In order to understand how replication works in Elasticsearch, you should already understand how sharding works, so be sure to check that out first.
Hardware can fail at any time, and software can be buggy at times. Let’s face it, sometimes things just stop working. The more hardware capacity you add, the higher the risk that some hardware stops working, such as a hard drive breaking. Taking that into consideration, it’s probably a good idea to have some kind of fault tolerance and failover mechanism in place. That’s where replication comes into the picture.
Elasticsearch natively supports replication of your shards, meaning that shards are copied. When a shard is replicated, it is referred to as either a replica shard, or just a replica if you are feeling lazy. The shards that have been replicated are referred to as primary shards. A primary shard and its replicas is referred to as a replication group. Don’t worry too much about this terminology.
The example that you see above, builds on the example from the introduction to the Elasticsearch architecture with an index of one terabyte divided into four shards of each 256 gigabytes.

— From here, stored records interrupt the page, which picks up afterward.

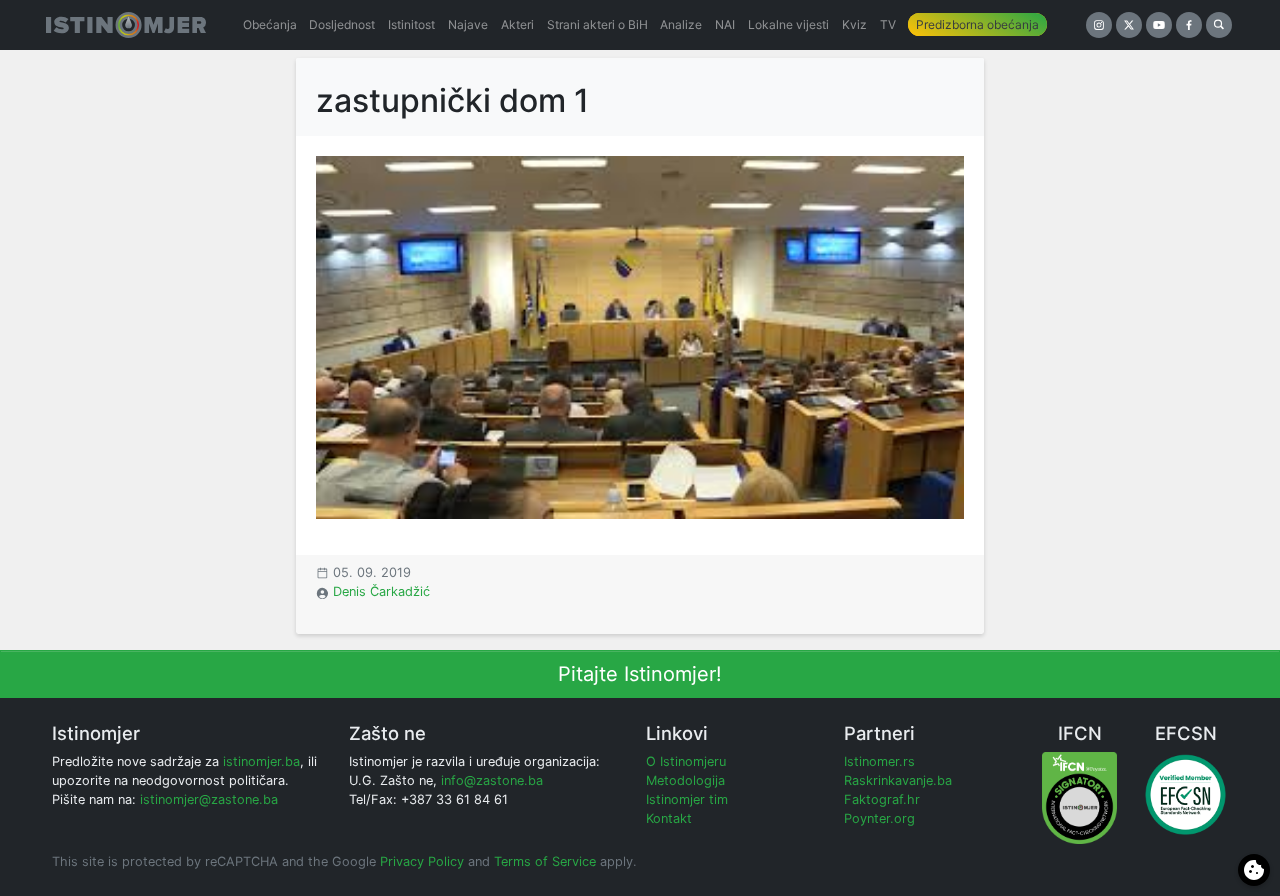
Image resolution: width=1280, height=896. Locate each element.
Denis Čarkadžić (381, 591)
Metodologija (685, 780)
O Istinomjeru (686, 761)
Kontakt (669, 818)
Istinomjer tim (687, 799)
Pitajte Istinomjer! (640, 674)
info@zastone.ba (492, 780)
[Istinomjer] (126, 25)
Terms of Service (545, 861)
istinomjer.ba (261, 761)
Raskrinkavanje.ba (898, 780)
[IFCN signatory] (1079, 797)
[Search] (1219, 25)
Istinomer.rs (879, 761)
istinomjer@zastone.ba (209, 799)
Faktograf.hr (882, 799)
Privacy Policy (422, 861)
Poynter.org (879, 818)
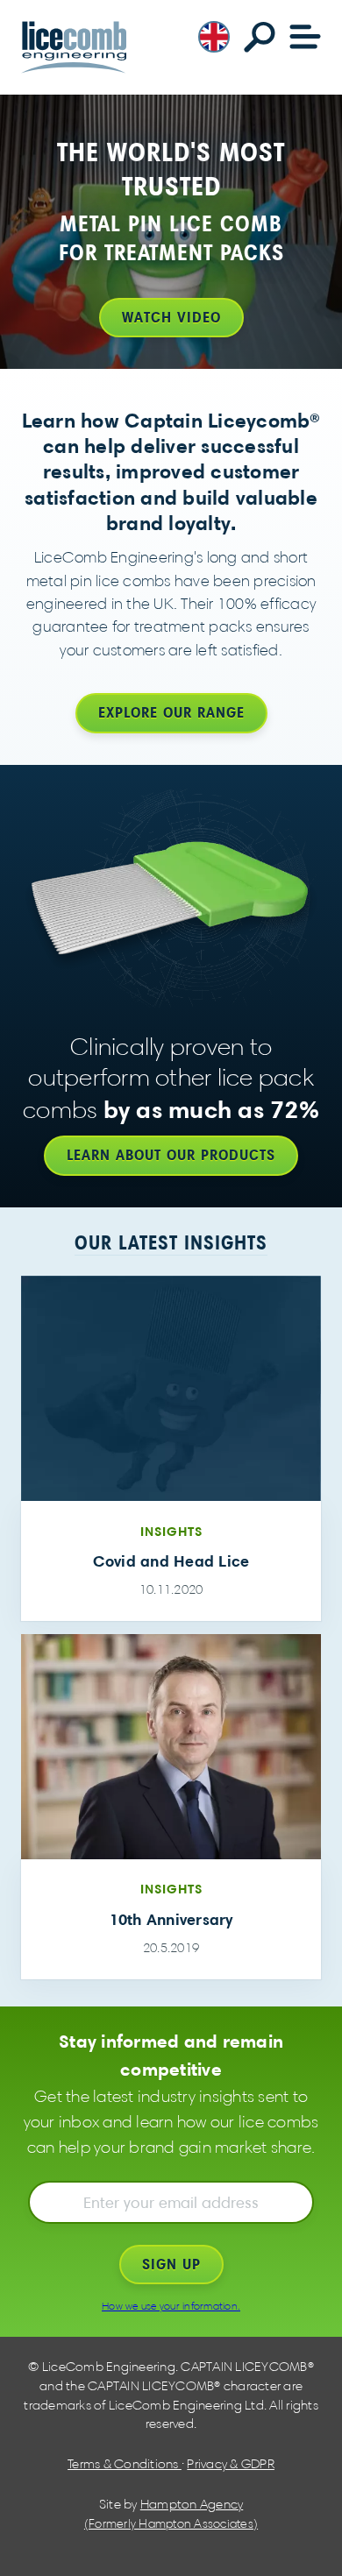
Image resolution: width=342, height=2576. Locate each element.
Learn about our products (171, 1154)
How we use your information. (171, 2305)
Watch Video (171, 317)
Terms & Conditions (125, 2464)
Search (259, 37)
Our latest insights (171, 1242)
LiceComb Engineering (73, 47)
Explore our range (171, 712)
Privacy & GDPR (230, 2464)
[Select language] (214, 35)
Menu (305, 37)
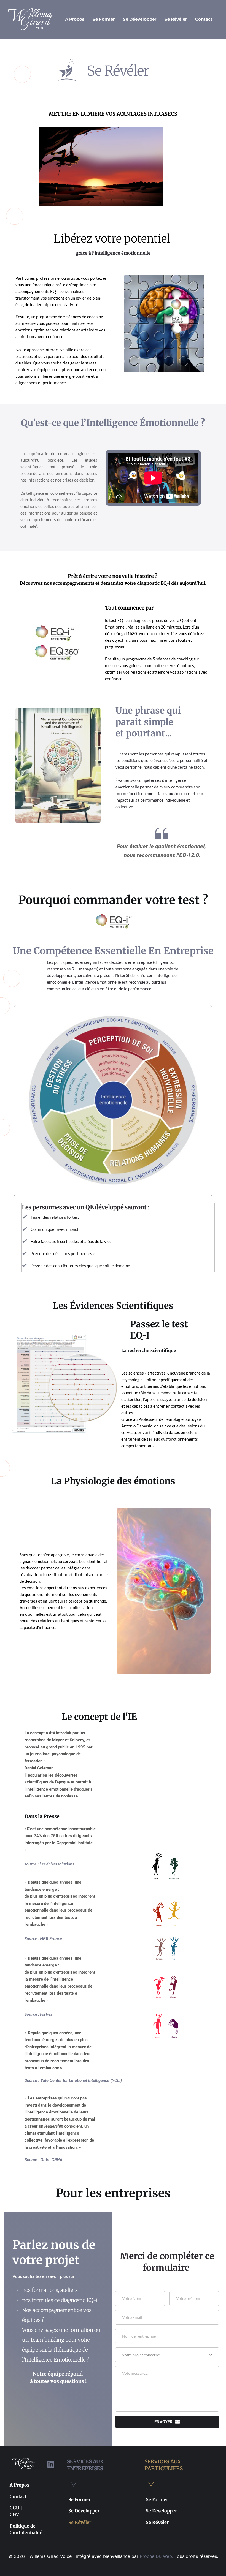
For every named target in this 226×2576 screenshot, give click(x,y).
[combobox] (167, 2355)
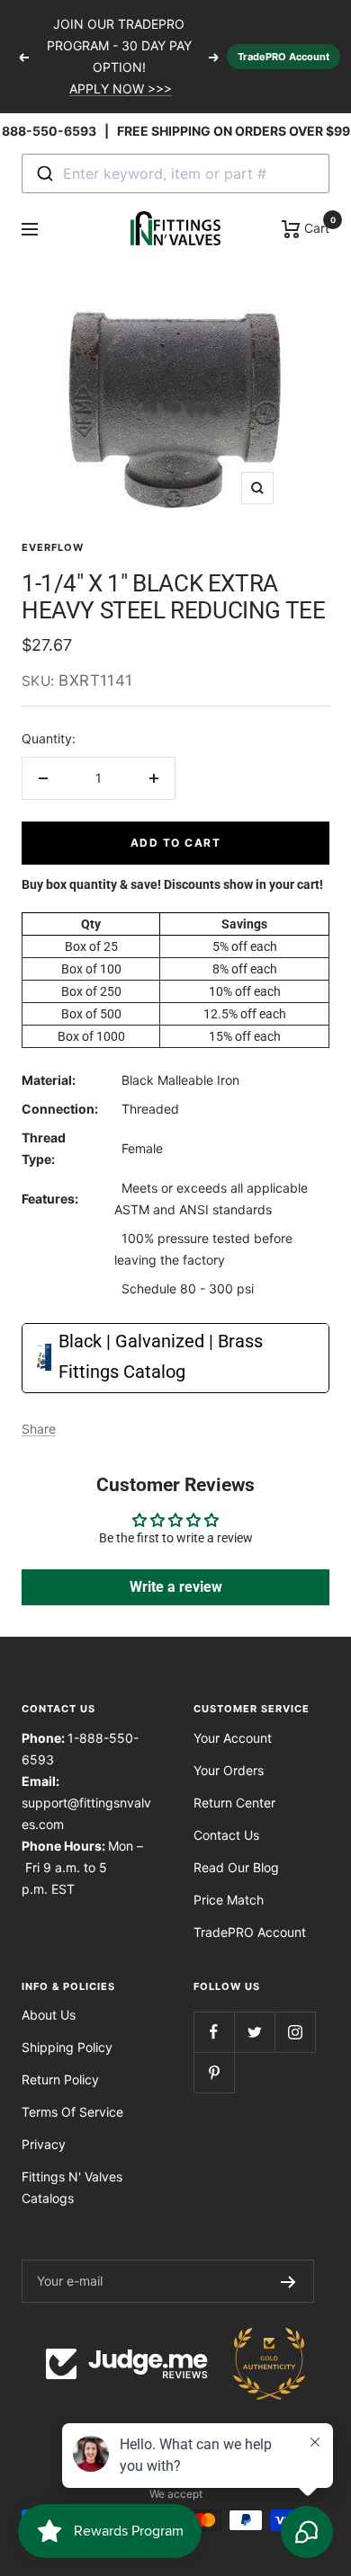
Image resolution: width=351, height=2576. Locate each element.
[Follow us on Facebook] (214, 2032)
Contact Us (226, 1835)
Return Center (234, 1802)
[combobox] (175, 173)
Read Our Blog (236, 1867)
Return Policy (60, 2079)
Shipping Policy (67, 2047)
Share (39, 1428)
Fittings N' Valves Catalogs (72, 2187)
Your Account (233, 1737)
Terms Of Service (72, 2111)
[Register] (288, 2281)
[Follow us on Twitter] (254, 2032)
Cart (315, 226)
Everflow (53, 547)
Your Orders (229, 1770)
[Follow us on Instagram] (294, 2032)
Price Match (229, 1899)
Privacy (44, 2144)
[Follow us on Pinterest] (214, 2072)
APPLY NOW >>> (120, 88)
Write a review (176, 1586)
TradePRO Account (283, 56)
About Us (49, 2014)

The shards are now primary shards and each have a replica shard.
Replication serves two purposes, with the main one being to provide high availability in case nodes or shards fail. For replication to even be effective if something goes wrong, replica shards are never allocated to the same nodes as the primary shards, which you can also see on the above diagram. This means that even if an entire node fails, you will have at least one replica of any primary shards on that particular node. The other purpose of replication — or perhaps a side benefit — is increased performance for search queries. This is the case because searches can be executed on all replicas in parallel, meaning that replicas are actually part of the cluster’s searching capabilities. Replicas are therefore not exclusively used for availability purposes, although that is often the primary motivation for using replication.
As with shards, the number of replicas is defined when creating an index. The default number of replicas is one, being one for each shard. This means that by default, a cluster consisting of more than one node, will have 5 primary shards and 5 replicas, totalling 10 shards per index. This makes up a complete replica of your data, so either of the nodes can have a disk failure without you losing any data. The reason I said that the cluster should have more than one node, is that replicas are never stored on the same node as the primary shard that it is a replica of, as I mentioned before.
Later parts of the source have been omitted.